A New Breed of Nonhormonal Birth Control

The Brink – by Jessica Colarossi

When it comes to birth control options for women, little has changed in the past couple of decades. In fact, according to Planned Parenthood, there are only three birth control methods that are over 95 percent effective at preventing an unintended pregnancy: the birth control implant, the intrauterine device (IUD), and the birth control shot. All of them require time at a doctor’s office, and none of them protect against getting or spreading sexually transmitted infections. The “newest” of the trio—the Depo-Provera shot—started to become available to women in the 1990s.

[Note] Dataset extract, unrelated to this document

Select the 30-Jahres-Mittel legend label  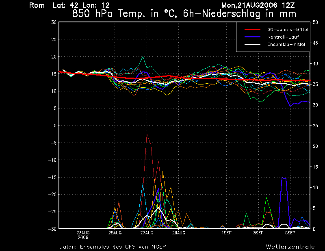(x=288, y=30)
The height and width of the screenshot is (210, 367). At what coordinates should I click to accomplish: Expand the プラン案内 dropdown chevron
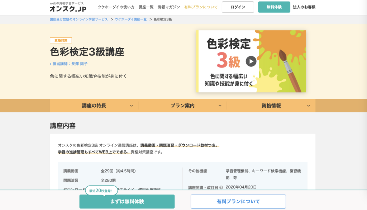220,106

“There’s a need for good on-demand nonhormonal contraceptives,” says Deborah Anderson, a Boston University Chobanian & Avedisian School of Medicine professor of medicine. An expert in immunology and reproductive health, Anderson leads BU’s Contraceptive Research Center, which is one of only three federally mandated contraceptive labs in the country. This year, the center received a $7.2 million grant from the National Institutes of Health’s National Institute of Child Health and Human Development to continue developing a new breed of contraceptives and STI-prevention products. The four-year award will support Anderson’s work on the use of monoclonal antibodies—lab-made proteins that act like the body’s natural antibody defense system—as a means of protection. She calls her manufactured antibodies “plantibodies,” because they’re grown in tobacco plants.

Her team’s lab-made contraceptive and STI-prevention antibodies, though far away from hitting the shelves of your local pharmacy, have been under development for more than a decade, with promising results coming from the first phases of clinical trials last year.

“Our ultimate goal is to have a contraceptive that also protects women against sexually transmitted infections,” Anderson says.